2. Um Gia. Who, in their right mind, willingly comes into this situation with a boyfriend?
3. Melissa, maybe you should eat some of that pie. You're still worthless on this show.
4. Krisily, sans gallbladder, can't eat pie? Whatever. What a dbag w/ the "suck it up" comment.
5. Why is it necessary to wear bras only for pie-eating? Also, the confessionals w/ pie all over your face still is pretty ridiculous.
6. Tinley is awful.
7. Something tells me that this isn't the first time these girls have vommed profusely. Way to go girl barfing into her own hand. And Tinley back into pie and then eating again? Good intensity. You're still awful
8. 2 hours is about 1 hour and 30 mins too long for this show.
9. Craig using hair to soak up pie, cause NOTHING is more appetizing than hair in your food.
10. Wonder if they changed the tablecloth in between girls and guys, or if they figure enough bodily fluids are exchanged already so it's not needed.
11. Is Weatherman really a weatherman?
12. Dear Melissa: Deep down, not everyone wants to be an artist. I couldn't think of something I'd like to do less. STOP PUTTING WORDS IN MY MOUTH! Also nice sparkly genie pants. Beat.

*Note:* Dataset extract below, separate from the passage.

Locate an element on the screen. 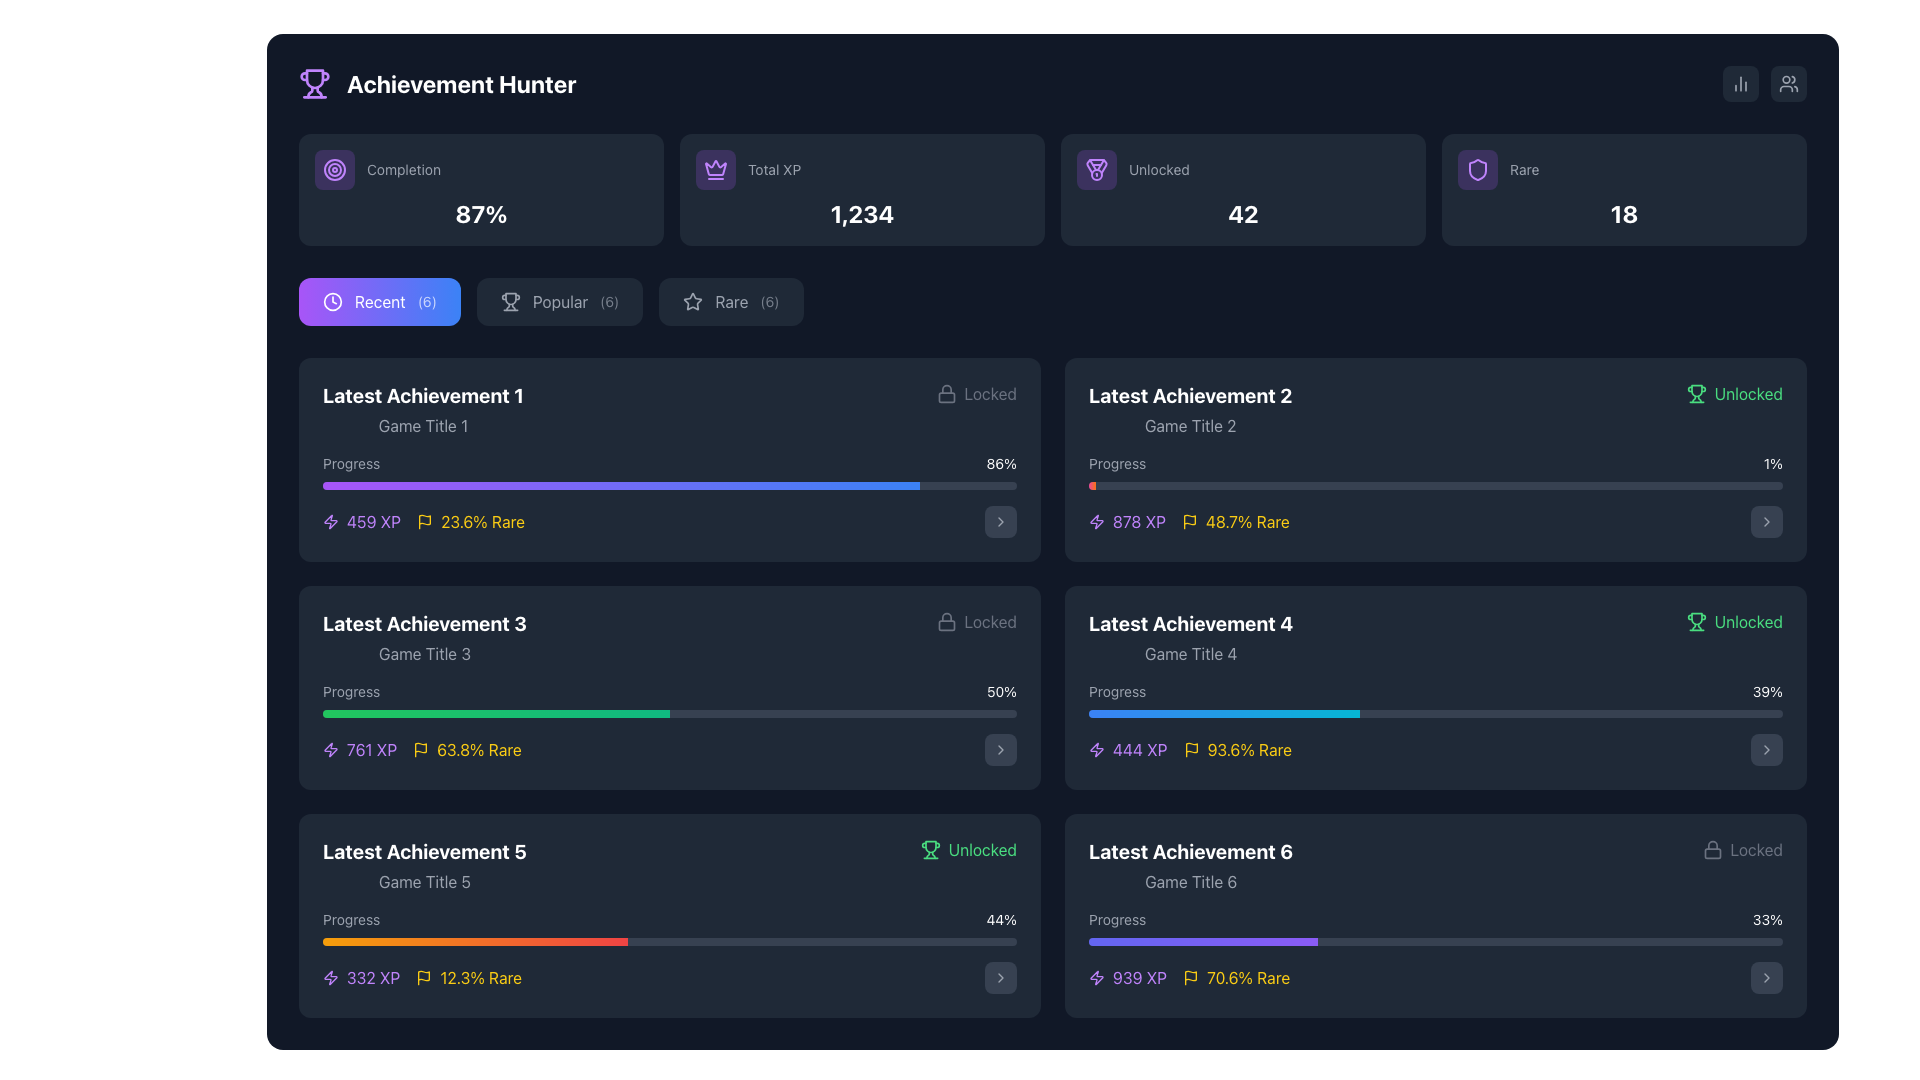 This screenshot has width=1920, height=1080. the Text Display element that shows the number '18' in a bold, large font style with a white color against a dark background is located at coordinates (1624, 213).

13. There is not enough booze present at this body paint date.
14. How did the "cool kids" get to be friends? Bachelor reunions? Gangbangs?

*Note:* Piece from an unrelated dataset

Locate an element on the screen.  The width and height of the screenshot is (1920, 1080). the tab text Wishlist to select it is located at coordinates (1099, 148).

15. Peyton's accent is maddening.
16. Weatherman probably shouldn't be telling the 2 girls who AREN'T getting roses his strategy, cause they can use it to eff him over, yes?
17. Gia needs to stop talking... stat. Sooooo irritating. Also if i were her bf, I'd be STEAMED.

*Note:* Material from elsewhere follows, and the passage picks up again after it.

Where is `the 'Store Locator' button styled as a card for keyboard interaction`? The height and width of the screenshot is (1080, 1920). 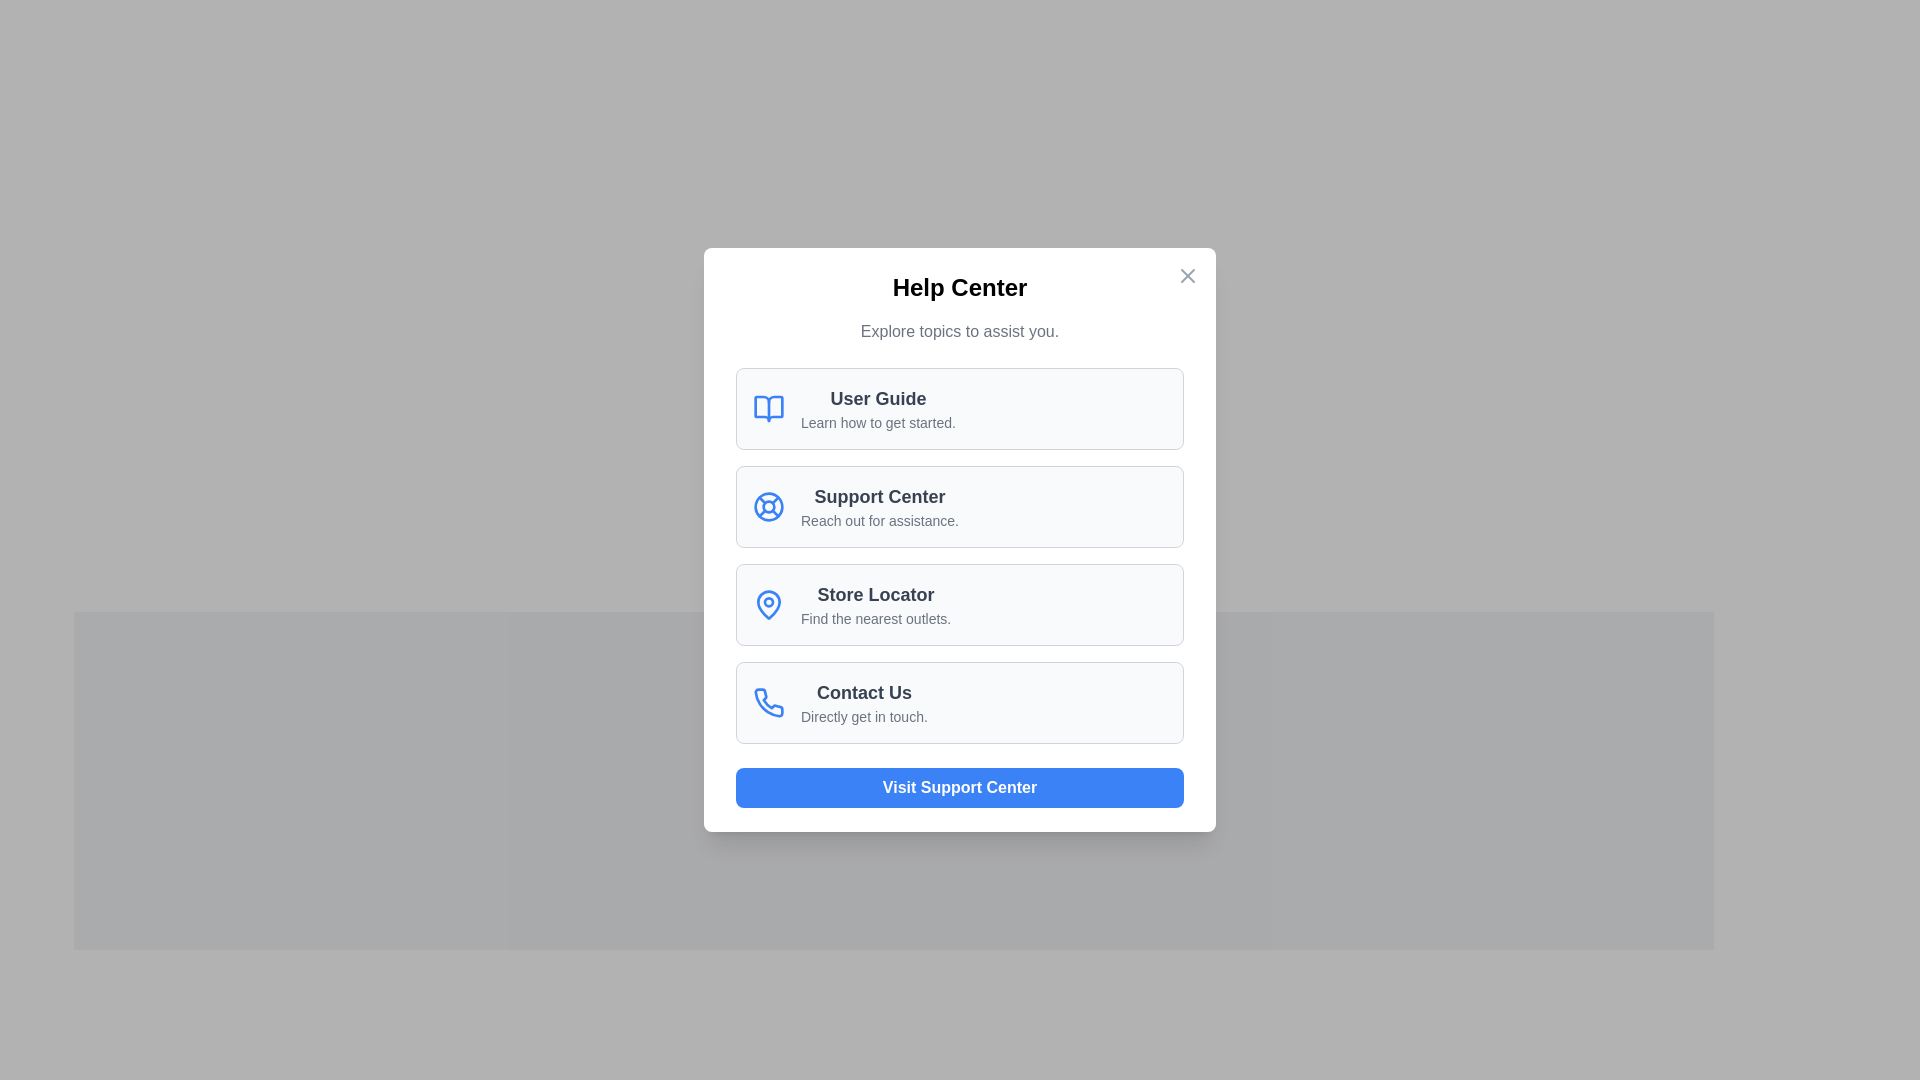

18. "I'm a dumb smart girl." And evidently kind of a whore.
19. Wes is hammeredpants. Love
20. What up Team Hypocrite, Gia?
21. I wish Kiptyn didn't have such a terrible name, cause he's a cutie.
22. Gingham shirt and spotted tie? Really, Chris Harrison? REALLY?
23. Tinley is awful.
24. The group convo makes me feel like Chris Harrison is a middle school cheerleading coach or camp counselor dealing with children. Ridic.
25. Sort of respect Nikki for keeping her word. Unfortunately I'm so bored I'm about to pass out. Hurry up, rose ceremony. Oh just kidding. I was washing dishes and missed that she flipped. Two-face fail.
26. The intense music is a good choice, won't lie. There are a lot of dude purple shirts this evening.
27. Super glad Krysali (sp?) was saved, but sucks about Craig douche-hair. Jessie S deserved what she got. Two-faced.
This show sucks. Laying it out there. Not a fan. This will probably be the last Bachelor Pad blog. Sorry.